== CHALLENGE ==
Continue the LeetCode practice log below from the point at which it ends, before the data that follows it.

Day 1. 02/02/20

[tech-cow]

Day 1

• 953 Verifying an Alien Dictionary
• 215 Kth Largest Element in an Array
• 563 Binary Tree Tilt
• 15 3Sum
• 973 K Closest Points to Origin
• 125 Valid Palindrome

[tech-cow]

953. Verifying an Alien Dictionary

Time: O(n * len(longest element in arr)) | Space: O(26)

class Solution(object):
    def isAlienSorted(self, words, alphabet):
        dic = {}
        for i, num in enumerate(alphabet):
            dic[num] = i
        
        n = len(words)
        for i in range(n):
            if i + 1 == n: return True
            word1 , word2 = words[i], words[i + 1]
            if self.leftIsLarger(word1, word2, dic):
                return False
        return True
    
    def leftIsLarger(self, word1, word2, dic):
        m, n = len(word1), len(word2)
        for i in range(min(m , n)):
            if word1[i] != word2[i]:
                if dic[word1[i]] > dic[word2[i]]:
                    return True
                else:
                    return False
        return m > n

[tech-cow]

215. Kth Largest Element in an Array

'''
# Start [9:49]
# End [10:16]

Problem Solving 
    1. brute force  
        Sort and return -k   
	
	Time:
		Sort: O(nlogn)

== SUPPLIED MATERIAL ==
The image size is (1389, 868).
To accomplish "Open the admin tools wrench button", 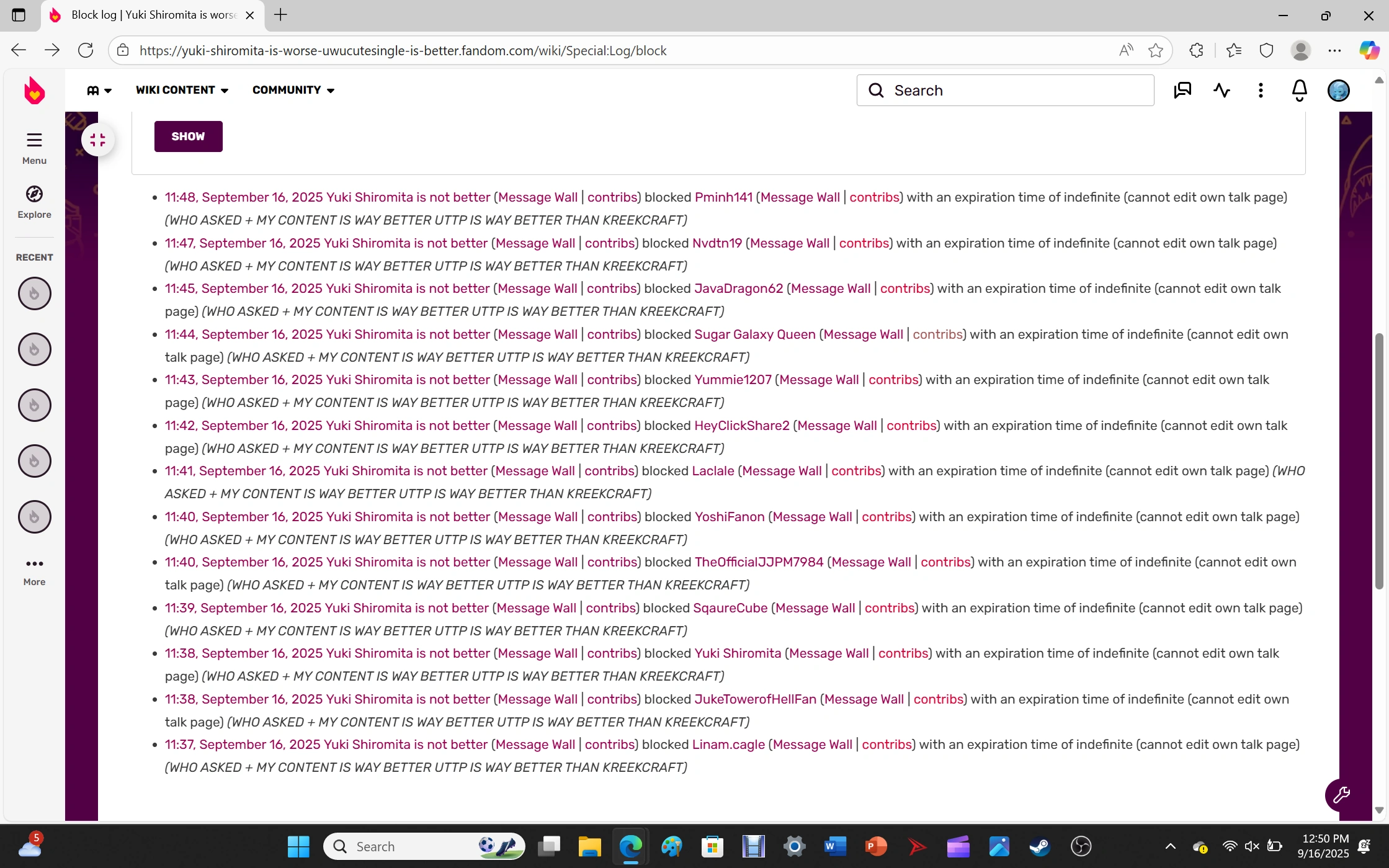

== RESPONSE TO THIS TASK ==
    2.  Max heap = o(n) + k * O(logn)
	    make a max heap
             pop max_heap_root k times
	
	Time:
		heapify a size n array: O(N)
        pop max_heap_root k times 
	        each time O(log(n))
		Total = O(N) + O(klogn)


	3. Min Heap
        Keep a minHeap of size K     
        for loop -> nums  k times
            if cur_num > minheap_root
                replace minheap_root with cur_num (minheap in the process will also change)
        return minheap_root
                
                
    Time: O(k) + nlogk
        Heapify a size k array = O(k)
        for loop the nums  O(n)
            replace top -> log(k)
'''

Brute Force

# Brute Force [9:54]
class Solution(object):
    def findKthLargest(self, nums, k): 
        nums.sort()
        return nums[-k]

MaxHeap

# Maxheap
'''
[-][9:54] reference python heapq api, completely forget 

1. heapq.heapify(x)
2. heapq.heapreplace(heap, item)¶
3. heapq.heappop(heap)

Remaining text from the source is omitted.